How Does Qigong In Recovery Reduce Cravings and Relapse?
The physical and mental health benefits of qigong are much-needed supplements in recovery from substance abuse. In fact, qigong may be at reducing anxiety and restoring physical health in recovering addicts. The traditional Chinese practice can help keep you on the path to sobriety at all stages of recovery:
- Withdrawal: withdrawal is one of the most difficult stages of detox and addiction treatment, as you may be overwhelmed with symptoms like sleeplessness, nausea, and irritability. While qigong can help improve sleep quality, digestive health, and emotional regulation, it can also help detoxify the body faster by activating the lymphatic system. Qigong is proven to accelerate the body’s detoxification process, removing traces of drugs and alcohol from your system and alleviating symptoms of withdrawal quicker or lessening their intensity.
- Craving Management: cravings for drugs and alcohol can make staying sober very difficult. Because qigong releases similar chemicals in the brain as certain drugs like cocaine or heroin, it can help reduce cravings by mimicking the dopamine rush associated with using in a safe, healthy way. Individuals recovering from cocaine abuse reported a 30% decrease in cravings when they practiced qigong compared to abstaining.

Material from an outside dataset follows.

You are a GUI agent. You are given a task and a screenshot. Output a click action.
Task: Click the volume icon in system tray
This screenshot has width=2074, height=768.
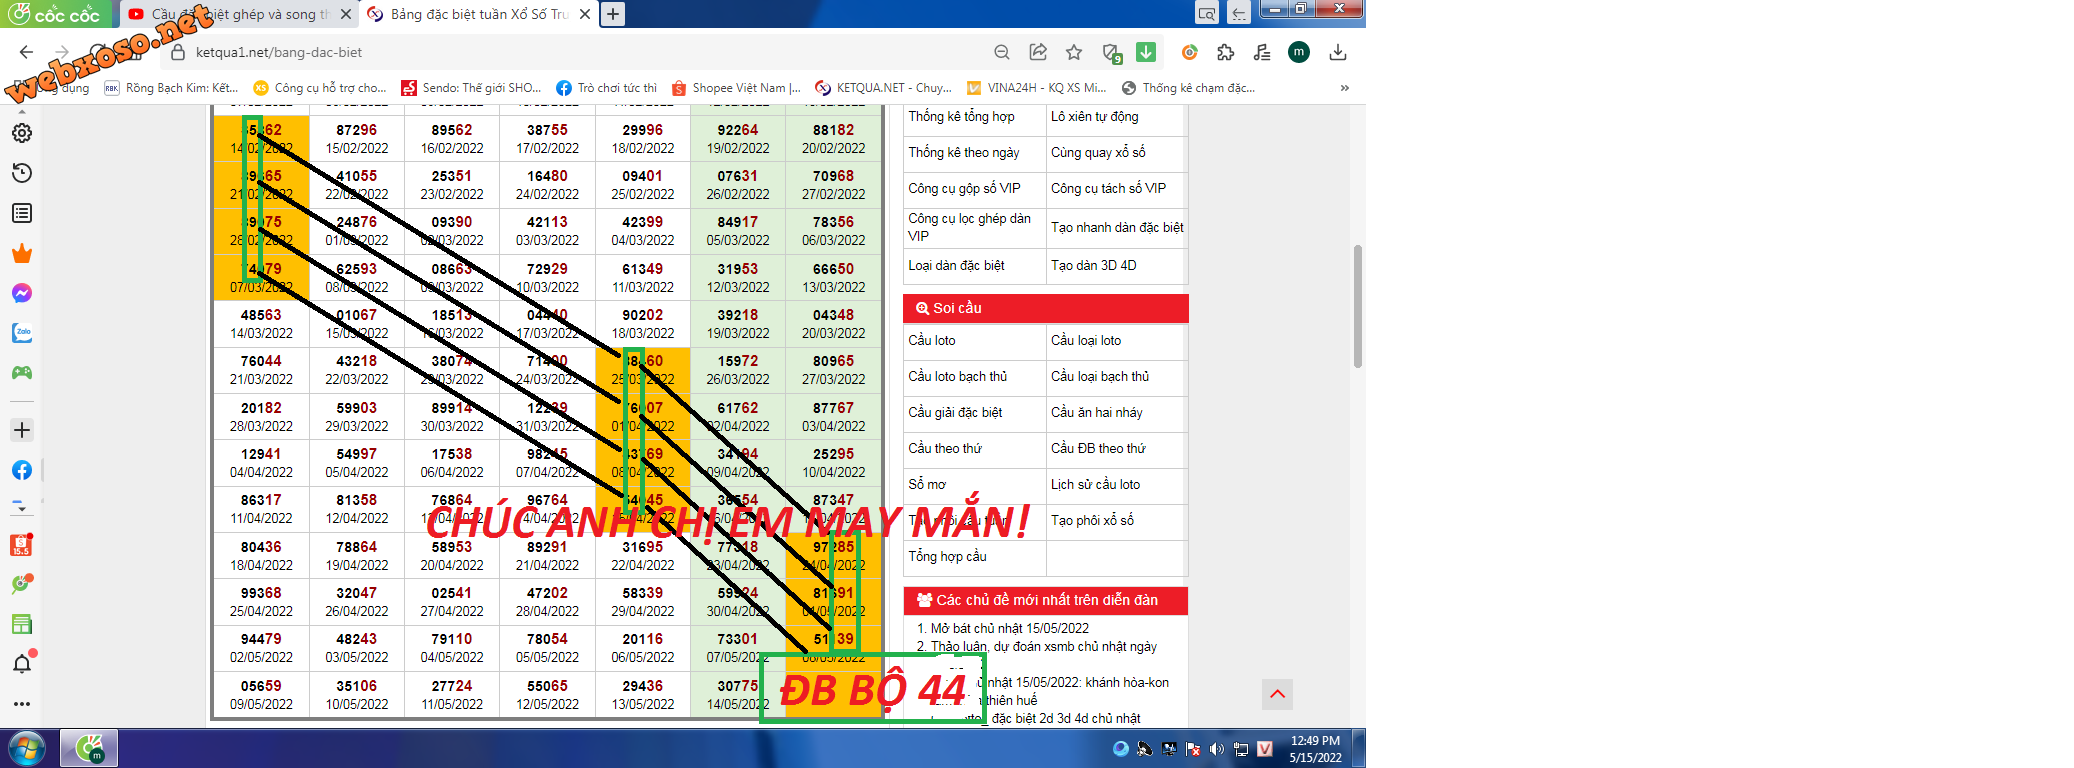(x=1216, y=749)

- Preventing Relapse: qigong is a valuable tool that can help you stay on track. Practicing qigong in recovery is associated with higher treatment completion rates: 92 percent of individuals who practiced qigong in recovery completed treatment, compared to 78% of individuals who did not. The National Qigong Association also found that practicing qigong in recovery helped keep former alcoholics from experiencing a recurrence of use, even after completion of addiction treatment.
The benefits of the traditional Chinese discipline are remarkable, and demonstrate why practicing qigong in recovery may be the key to maintaining long-term sobriety from drugs and alcohol.